DATA FOR THIS TASK ::
● ● ●

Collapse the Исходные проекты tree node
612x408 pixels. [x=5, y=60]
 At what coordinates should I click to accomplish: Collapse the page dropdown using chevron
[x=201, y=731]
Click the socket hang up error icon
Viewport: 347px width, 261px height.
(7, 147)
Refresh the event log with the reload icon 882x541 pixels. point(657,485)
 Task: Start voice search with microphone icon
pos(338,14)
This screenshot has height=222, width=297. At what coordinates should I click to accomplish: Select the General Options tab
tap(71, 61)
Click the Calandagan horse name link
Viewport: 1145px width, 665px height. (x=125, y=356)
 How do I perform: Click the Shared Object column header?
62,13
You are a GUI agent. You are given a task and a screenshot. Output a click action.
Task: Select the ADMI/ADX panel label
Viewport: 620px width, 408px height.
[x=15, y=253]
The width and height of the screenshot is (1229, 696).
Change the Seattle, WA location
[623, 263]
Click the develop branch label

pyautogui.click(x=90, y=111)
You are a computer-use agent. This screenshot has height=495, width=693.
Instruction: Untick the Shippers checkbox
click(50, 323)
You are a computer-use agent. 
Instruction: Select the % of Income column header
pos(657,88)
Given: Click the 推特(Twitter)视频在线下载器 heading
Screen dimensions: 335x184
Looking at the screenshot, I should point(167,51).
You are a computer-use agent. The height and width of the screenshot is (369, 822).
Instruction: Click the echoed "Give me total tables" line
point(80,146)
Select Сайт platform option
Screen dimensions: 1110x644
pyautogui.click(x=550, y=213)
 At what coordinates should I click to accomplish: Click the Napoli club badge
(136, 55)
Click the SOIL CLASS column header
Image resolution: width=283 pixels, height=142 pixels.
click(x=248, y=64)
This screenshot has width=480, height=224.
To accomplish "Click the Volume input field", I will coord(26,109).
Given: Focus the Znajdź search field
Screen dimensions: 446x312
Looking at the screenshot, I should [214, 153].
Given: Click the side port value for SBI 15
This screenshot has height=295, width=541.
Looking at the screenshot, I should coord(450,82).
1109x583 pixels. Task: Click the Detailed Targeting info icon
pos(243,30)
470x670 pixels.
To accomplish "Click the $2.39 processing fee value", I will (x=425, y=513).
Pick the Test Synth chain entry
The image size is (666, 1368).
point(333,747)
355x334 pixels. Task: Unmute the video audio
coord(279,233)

● ● ●

WHAT THE TASK ASKS :: The word is "field". Copy every line above where it appears.

EXERCISE RESULT ::
To accomplish "Click the Volume input field", I will coord(26,109).
Given: Focus the Znajdź search field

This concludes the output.